_Instructions for the task_.
Down to the last line below, write out every line exactly, starting with the one that contains "640x640 pixels. How" and leaving out the pictures.

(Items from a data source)
============

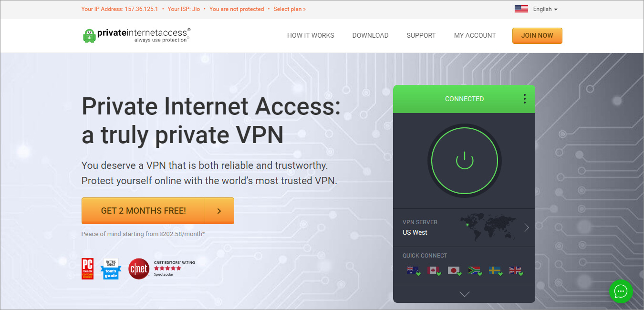The height and width of the screenshot is (310, 644).
Task: Follow the Select plan link
Action: 290,9
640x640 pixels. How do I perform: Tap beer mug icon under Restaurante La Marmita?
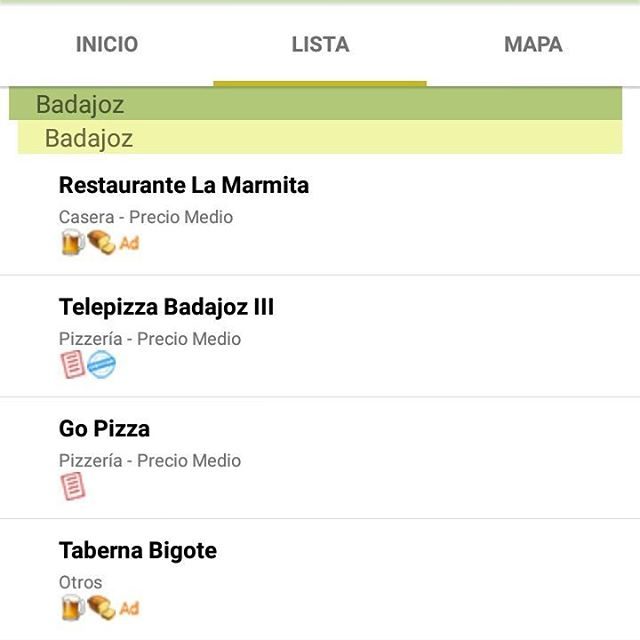coord(72,242)
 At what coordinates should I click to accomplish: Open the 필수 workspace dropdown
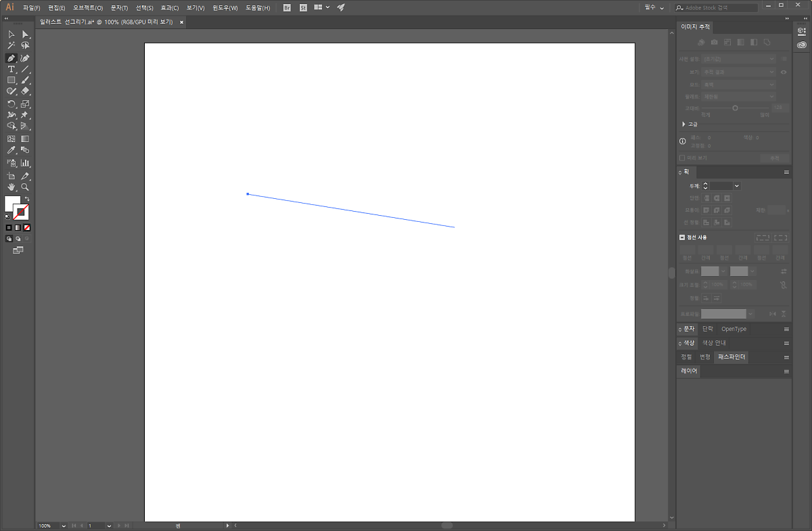click(654, 7)
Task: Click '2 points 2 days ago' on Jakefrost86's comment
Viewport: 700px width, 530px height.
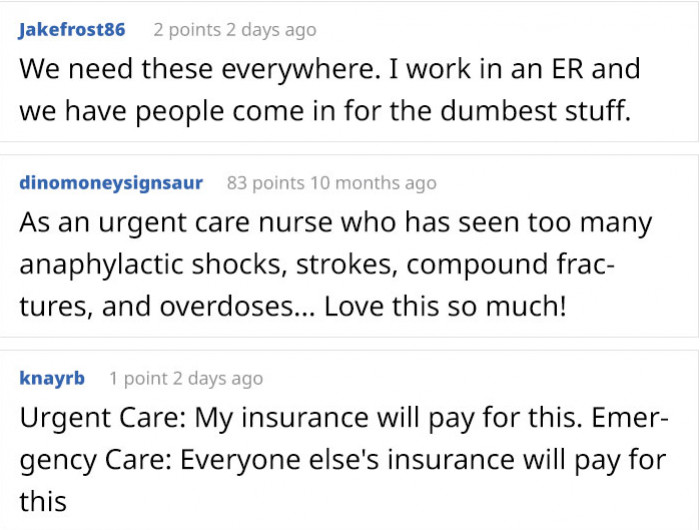Action: point(235,30)
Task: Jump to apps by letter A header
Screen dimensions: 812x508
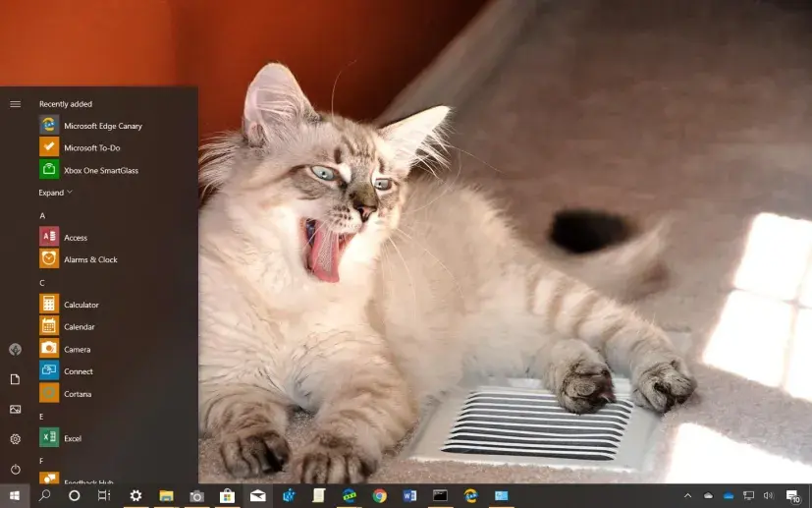Action: pyautogui.click(x=42, y=215)
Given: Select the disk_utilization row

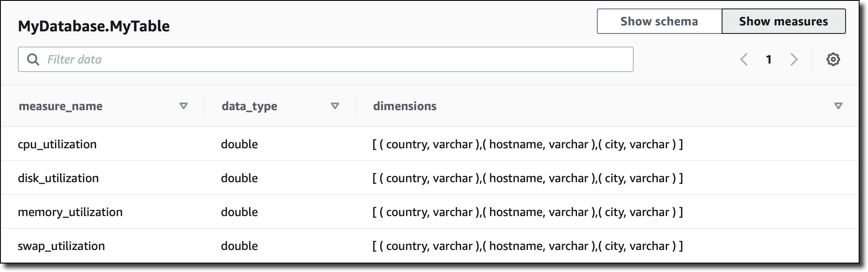Looking at the screenshot, I should (58, 178).
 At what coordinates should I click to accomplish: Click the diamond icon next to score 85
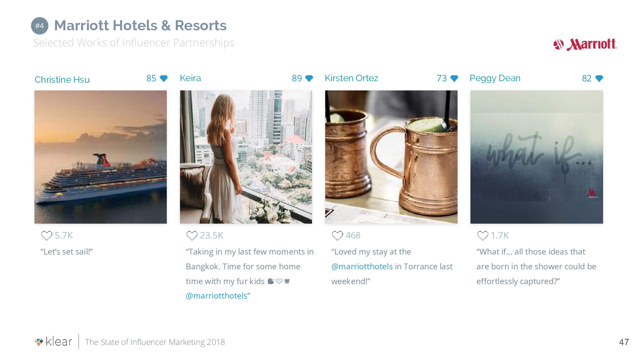[164, 78]
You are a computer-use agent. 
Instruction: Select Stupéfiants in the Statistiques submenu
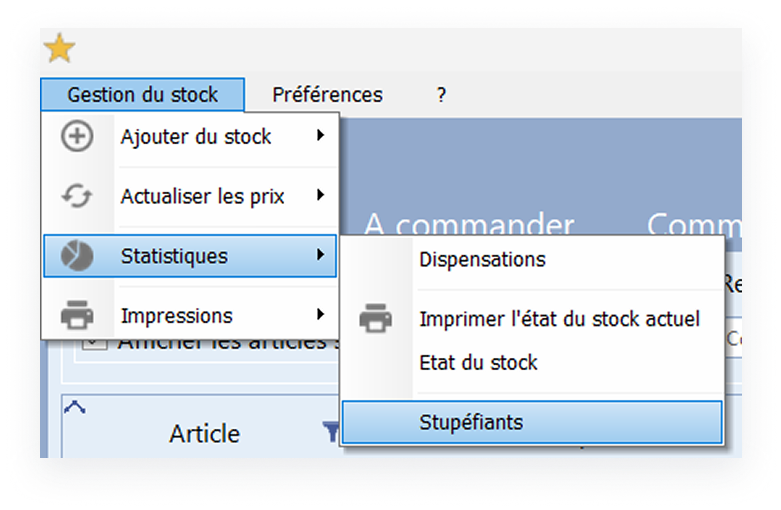pyautogui.click(x=470, y=423)
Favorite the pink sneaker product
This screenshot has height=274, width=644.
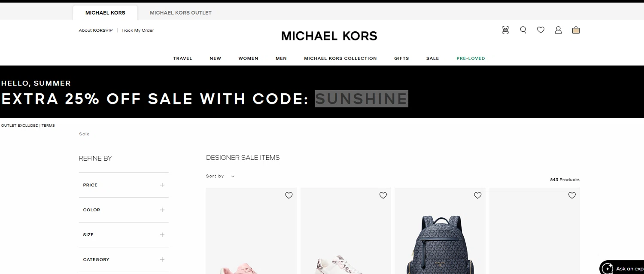click(289, 195)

============

_Answer_.
640x640 pixels. How do I perform: Tap beer mug icon under Restaurante La Marmita?
coord(72,242)
 At what coordinates should I click to accomplish: Open the 필수 workspace dropdown
click(654, 7)
Task: Click '2 points 2 days ago' on Jakefrost86's comment
Viewport: 700px width, 530px height.
Action: point(235,30)
Task: Jump to apps by letter A header
Screen dimensions: 812x508
Action: pyautogui.click(x=42, y=215)
Given: Select the disk_utilization row

Looking at the screenshot, I should (58, 178).
 At what coordinates should I click to accomplish: Click the diamond icon next to score 85
[164, 78]
You are a computer-use agent. 
Instruction: Select Stupéfiants in the Statistiques submenu
pyautogui.click(x=470, y=423)
Favorite the pink sneaker product
This screenshot has height=274, width=644.
click(289, 195)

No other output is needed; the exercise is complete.